There have been reports of empty chairs at some rallies. But the one I attended was packed. In a rally in Surendranagar town, the PM held the audience captive for 45 minutes, and although Chief Minister Vijay Rupani was seated had spoken just before Modi landed in a chopper, and was then seated on a dais with him, the PM made no mention of the man who actually rules Gujarat.
The songs played at the venue before the PM landed, two hours behind schedule, made it clear what this election is about for the BJP. Modi is repeatedly invoked and not the party that rules both the centre and state. The messaging is that Modi is the BJP, Modi is Gujarat and Gujarat is Modi.
Some samples of the lyrics:
Bharat Mata ka sher hai apna Narendrabhai (Our Narendrabhai is the Lion of Bharat Mata)
Kya Modi-ji ka kamal (look at the magic of Modi)
Pakistan koh Modi Hindustan banayenge (Modi will turn Pakistan into Hindustan)
Modi-ji ke naam se Cheen ko paseene aaye (China breaks into sweat on hearing Modi’s name)
As he arrived, Modi was introduced as the Shahenshah (supreme leader) of India.
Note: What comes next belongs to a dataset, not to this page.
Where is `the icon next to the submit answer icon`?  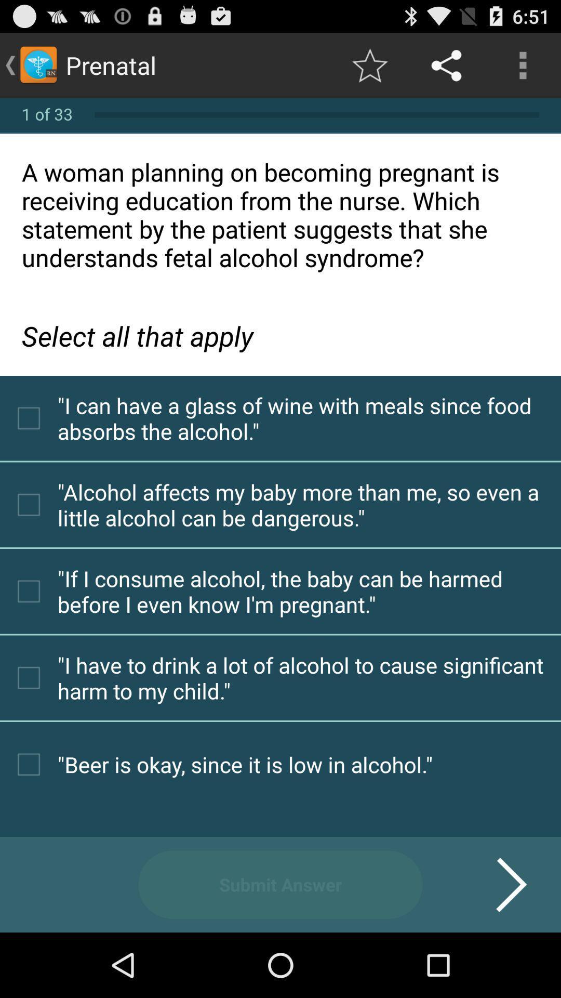 the icon next to the submit answer icon is located at coordinates (498, 884).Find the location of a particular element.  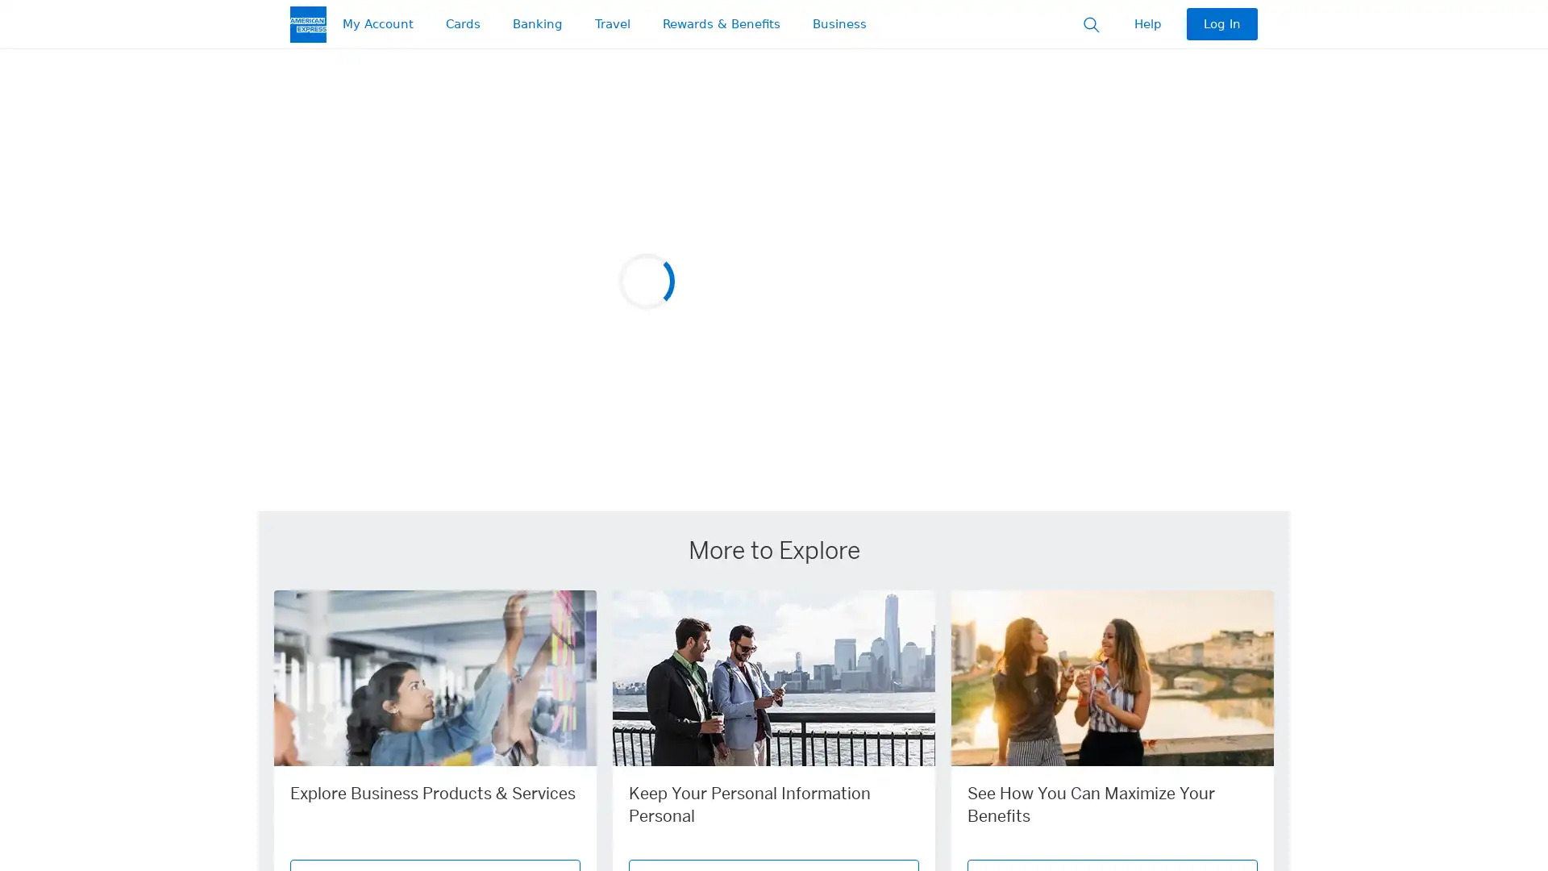

Next Slide is located at coordinates (769, 698).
On this outing, on the eve of Rahul Gandhi filing his nomination for Congress president, Modi began with a flourish: word play about shehzadas (princes). Then, “Shehzad Poonawalla, an ordinary Congress worker has challenged Rahul but the party that shouts ‘tolerance, tolerance, tolerance’, had none for one worker who raised his voice against the dynasty. The Congress has a fixed match as it did when Sardar Patel was denied the presidency and Nehru made Congress president.”
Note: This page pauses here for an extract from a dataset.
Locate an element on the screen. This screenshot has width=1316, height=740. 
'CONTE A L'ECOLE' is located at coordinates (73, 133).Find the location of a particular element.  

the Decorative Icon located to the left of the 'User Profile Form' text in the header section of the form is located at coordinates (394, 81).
He evoked some laughs when he suggested that the people of Gujarat dismiss the Congress by sending them to a resort in Bangalore (as had happened before Ahmed Patel’s Rajya Sabha election earlier this year)
Sharp barbs delivered, the speech then focuses on the region and the water problems it faced before the Narmada waters rescued it. The increased production of cotton and groundnut was highlighted, but no mention was made of the low MSP (against promises made by Modi the CM), or about GST and demonetization. As someone who has observed Modi’s speeches over two decades, he has acquired an air of dignity and in his first electoral outing as PM in Gujarat, he is mellower than his campaigns of 2012 and 2007 (not to mention 2002, which was a vicious campaign).
Today’s Modi speaks of unity and he warned against caste divisions that he said were being stoked, particularly to divide Patels and Kshatriyas. He made an impassioned plea for holding the social fabric together and said, notably, that the age when people were worried that a festival would lead to a Hindu-Muslim fight is gone. Gujarat, he said, has left behind that sort of baggage through hard work and a commitment to the path of peace and unity.
Where Modi is hamstrung is that he can no longer evoke Gujarati sub-nationalism against the centre that he did effectively in his earlier CM campaigns. Then, he would rail against the “Delhi Sultanate”, but now that he is both Sultan and Shahenshah, that potent weapon for mass mobilization is rendered useless.
Modi’s 2017 campaign is also happening in the backdrop of a new show in town, that of Hardik Patel, another son of the soil kicking up a storm against the system and getting a huge response. But Hardik at this point is too young to contest an election; he is a successful disrupter, but whether an individual who speaks for one caste alone will survive the long haul of Indian politics remains unknown.